Dr. Saturday - NCAAF

Assessing 2011's most intriguing players, in no particular order. Today: Arizona State junior linebacker Vontaze Burfict.

Typecasting. Physically, Burfict could have passed for an NFL linebacker when he was still in high school: At 6-foot-2, 244 pounds, he already looked the part, and had both the college offer sheet and the guru ratings to prove it. As Rivals' No. 9 overall prospect in the class of 2009, Burfict was the first linebacker in the top 10 since 2006, and — after spurning local favorite USC — probably the most hyped Arizona State signee ever.

Two years on, as predicted, he's on the verge of becoming the most celebrated player in Tempe since Terrell Suggs, the last Devil defender to earn major All-America honors (2002) or go in the first round of the draft (2003). He's also on the verge of being labeled as an irredeemably reckless hothead, known equally for being the guy who can't stop committing dumb penalties as he is for being the guy who delivers hits so hard you have to respect the other guy for getting back up. Burfict's reputation precedes him on both fronts into his junior season, where the one that emerges on the other side will have a lot to do with his own future and his team's chances of stealing a Pac-10 championship.

At His Best. As a physical specimen who can take on blockers between the tackles and rove from sideline to sideline, Burfict is the closest thing college football has to Ray Lewis. It took him no time at all to work his way into the starting lineup as a true freshman, or to establish himself as arguably the best player on the team — if not the best, then at least the most intimidating: He was second in tackles and tackles for loss, occasionally flashing in the process of flattening offensive linemen, chasing down future first-round draft picks and timing the snap to make not one but two key short-yardage stops in the second half of a last-second loss at Georgia. Arizona State led the Pac-10 in rushing and total defense, and Burfict was voted the league's Defensive Freshman of the Year.

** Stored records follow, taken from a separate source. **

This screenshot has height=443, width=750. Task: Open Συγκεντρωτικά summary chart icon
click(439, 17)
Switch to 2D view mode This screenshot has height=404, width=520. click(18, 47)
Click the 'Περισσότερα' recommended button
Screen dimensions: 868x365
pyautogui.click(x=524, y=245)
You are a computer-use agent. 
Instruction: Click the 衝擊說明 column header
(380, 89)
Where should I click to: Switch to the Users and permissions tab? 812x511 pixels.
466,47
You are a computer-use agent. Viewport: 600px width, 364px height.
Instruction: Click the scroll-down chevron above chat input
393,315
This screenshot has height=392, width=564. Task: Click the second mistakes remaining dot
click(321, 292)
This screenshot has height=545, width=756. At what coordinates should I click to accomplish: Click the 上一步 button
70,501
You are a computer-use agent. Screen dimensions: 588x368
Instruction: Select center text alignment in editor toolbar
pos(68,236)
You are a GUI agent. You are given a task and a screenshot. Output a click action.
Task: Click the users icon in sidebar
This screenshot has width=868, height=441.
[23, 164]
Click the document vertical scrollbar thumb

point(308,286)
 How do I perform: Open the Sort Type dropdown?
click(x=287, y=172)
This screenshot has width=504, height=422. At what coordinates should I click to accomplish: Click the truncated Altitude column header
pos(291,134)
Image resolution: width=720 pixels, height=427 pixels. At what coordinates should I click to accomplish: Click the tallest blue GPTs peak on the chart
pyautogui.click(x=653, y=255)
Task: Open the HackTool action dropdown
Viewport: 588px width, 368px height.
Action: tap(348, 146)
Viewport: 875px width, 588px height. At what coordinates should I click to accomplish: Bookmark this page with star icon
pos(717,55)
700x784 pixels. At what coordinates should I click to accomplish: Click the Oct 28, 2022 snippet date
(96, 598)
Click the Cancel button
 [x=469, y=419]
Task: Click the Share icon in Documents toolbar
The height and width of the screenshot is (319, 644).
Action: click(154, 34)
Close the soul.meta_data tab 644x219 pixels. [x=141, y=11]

After that, his emergence as a sophomore seemed less like a breakthrough than an invited guest showing up on time after RSVPing ahead. With Burfict patrolling the middle as the team's leading tackler, the Sun Devils held the dominant offenses from Oregon and Stanford to regular-season lows on the ground — and in Stanford's case, on the scoreboard, as well — and finished with the league's best run defense for the second year in a row. Burfict was voted All-Pac-10, picked up his first All-America nod from the Sporting News and moved to the top of the list of underclassman linebackers bound for the 2012 Draft, where he will unquestionably land barring a major injury.

More Coming Attractions
BRYCE BROWN, Kansas State
DEVIN TAYLOR, South Carolina
DARRELL SCOTT, South Florida
Listed alphabetically by school.

At His Worst. Burfict's many dumb penalties (not to mention the ones that don't get called) aren't just dumb — at various points, flags on Burfict have backed the team into a corner and left him visibly flustered. If anything, his second year was worse than his first, at least in terms of the timing: In October, Burfict was briefly removed from the starting lineup after a dead ball head-butt on Oregon State quarterback Ryan Katz; in November, he helped extend game-winning drives by both USC and Stanford in consecutive weeks.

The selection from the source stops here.